Directions for this task:
Nothing in the records should change; write them all out again.

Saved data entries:
■ ■ ■

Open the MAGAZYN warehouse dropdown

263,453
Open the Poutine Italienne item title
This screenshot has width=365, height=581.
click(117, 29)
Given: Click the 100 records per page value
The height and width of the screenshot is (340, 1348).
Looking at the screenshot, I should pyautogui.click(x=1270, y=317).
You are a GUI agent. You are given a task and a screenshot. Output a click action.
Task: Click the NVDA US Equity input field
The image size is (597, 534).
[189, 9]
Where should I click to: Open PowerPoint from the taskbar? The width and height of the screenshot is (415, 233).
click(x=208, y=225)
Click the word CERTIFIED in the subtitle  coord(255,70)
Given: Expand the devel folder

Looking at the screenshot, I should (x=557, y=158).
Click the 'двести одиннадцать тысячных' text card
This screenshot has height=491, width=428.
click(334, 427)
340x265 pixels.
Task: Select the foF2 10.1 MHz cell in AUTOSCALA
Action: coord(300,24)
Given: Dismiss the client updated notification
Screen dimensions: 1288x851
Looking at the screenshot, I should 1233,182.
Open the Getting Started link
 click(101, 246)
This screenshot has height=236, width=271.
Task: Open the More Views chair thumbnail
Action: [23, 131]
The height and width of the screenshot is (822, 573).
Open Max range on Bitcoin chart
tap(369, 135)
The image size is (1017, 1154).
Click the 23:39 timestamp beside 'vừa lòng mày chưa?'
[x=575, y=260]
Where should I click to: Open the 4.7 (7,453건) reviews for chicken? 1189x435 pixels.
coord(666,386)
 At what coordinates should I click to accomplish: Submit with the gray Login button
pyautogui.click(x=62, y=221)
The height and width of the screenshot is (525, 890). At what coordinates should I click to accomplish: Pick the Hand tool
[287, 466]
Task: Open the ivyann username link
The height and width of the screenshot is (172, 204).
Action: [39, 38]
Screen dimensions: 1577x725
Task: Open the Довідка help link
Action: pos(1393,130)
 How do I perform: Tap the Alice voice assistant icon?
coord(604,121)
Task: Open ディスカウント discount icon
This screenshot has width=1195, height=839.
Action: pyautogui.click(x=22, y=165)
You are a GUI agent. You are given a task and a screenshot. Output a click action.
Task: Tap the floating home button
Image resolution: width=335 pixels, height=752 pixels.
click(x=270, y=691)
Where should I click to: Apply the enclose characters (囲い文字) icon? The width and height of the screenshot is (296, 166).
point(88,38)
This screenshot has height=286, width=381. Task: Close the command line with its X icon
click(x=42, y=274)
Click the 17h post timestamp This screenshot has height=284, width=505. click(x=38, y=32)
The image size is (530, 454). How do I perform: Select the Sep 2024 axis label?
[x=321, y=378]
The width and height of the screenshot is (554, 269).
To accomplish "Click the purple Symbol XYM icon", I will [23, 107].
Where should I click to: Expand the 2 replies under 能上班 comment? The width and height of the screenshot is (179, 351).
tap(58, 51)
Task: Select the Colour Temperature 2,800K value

■ ■ ■

Answer to this task:
Open the MAGAZYN warehouse dropdown

263,453
Open the Poutine Italienne item title
This screenshot has width=365, height=581.
click(117, 29)
Given: Click the 100 records per page value
The height and width of the screenshot is (340, 1348).
Looking at the screenshot, I should pyautogui.click(x=1270, y=317).
You are a GUI agent. You are given a task and a screenshot. Output a click action.
Task: Click the NVDA US Equity input field
The image size is (597, 534).
[189, 9]
Where should I click to: Open PowerPoint from the taskbar? The width and height of the screenshot is (415, 233).
click(x=208, y=225)
Click the word CERTIFIED in the subtitle  coord(255,70)
Given: Expand the devel folder

Looking at the screenshot, I should (x=557, y=158).
Click the 'двести одиннадцать тысячных' text card
This screenshot has height=491, width=428.
click(334, 427)
340x265 pixels.
Task: Select the foF2 10.1 MHz cell in AUTOSCALA
Action: coord(300,24)
Given: Dismiss the client updated notification
Screen dimensions: 1288x851
Looking at the screenshot, I should 1233,182.
Open the Getting Started link
 click(101, 246)
This screenshot has height=236, width=271.
Task: Open the More Views chair thumbnail
Action: [23, 131]
The height and width of the screenshot is (822, 573).
Open Max range on Bitcoin chart
tap(369, 135)
The image size is (1017, 1154).
Click the 23:39 timestamp beside 'vừa lòng mày chưa?'
[x=575, y=260]
Where should I click to: Open the 4.7 (7,453건) reviews for chicken? 1189x435 pixels.
coord(666,386)
 At what coordinates should I click to accomplish: Submit with the gray Login button
pyautogui.click(x=62, y=221)
The height and width of the screenshot is (525, 890). At what coordinates should I click to accomplish: Pick the Hand tool
[287, 466]
Task: Open the ivyann username link
The height and width of the screenshot is (172, 204).
Action: [39, 38]
Screen dimensions: 1577x725
Task: Open the Довідка help link
Action: pos(1393,130)
 How do I perform: Tap the Alice voice assistant icon?
coord(604,121)
Task: Open ディスカウント discount icon
This screenshot has width=1195, height=839.
Action: pyautogui.click(x=22, y=165)
You are a GUI agent. You are given a task and a screenshot. Output a click action.
Task: Tap the floating home button
Image resolution: width=335 pixels, height=752 pixels.
click(x=270, y=691)
Where should I click to: Apply the enclose characters (囲い文字) icon? The width and height of the screenshot is (296, 166).
point(88,38)
This screenshot has height=286, width=381. Task: Close the command line with its X icon
click(x=42, y=274)
Click the 17h post timestamp This screenshot has height=284, width=505. click(x=38, y=32)
The image size is (530, 454). How do I perform: Select the Sep 2024 axis label?
[x=321, y=378]
The width and height of the screenshot is (554, 269).
To accomplish "Click the purple Symbol XYM icon", I will [23, 107].
Where should I click to: Expand the 2 replies under 能上班 comment? The width and height of the screenshot is (179, 351).
tap(58, 51)
Task: Select the Colour Temperature 2,800K value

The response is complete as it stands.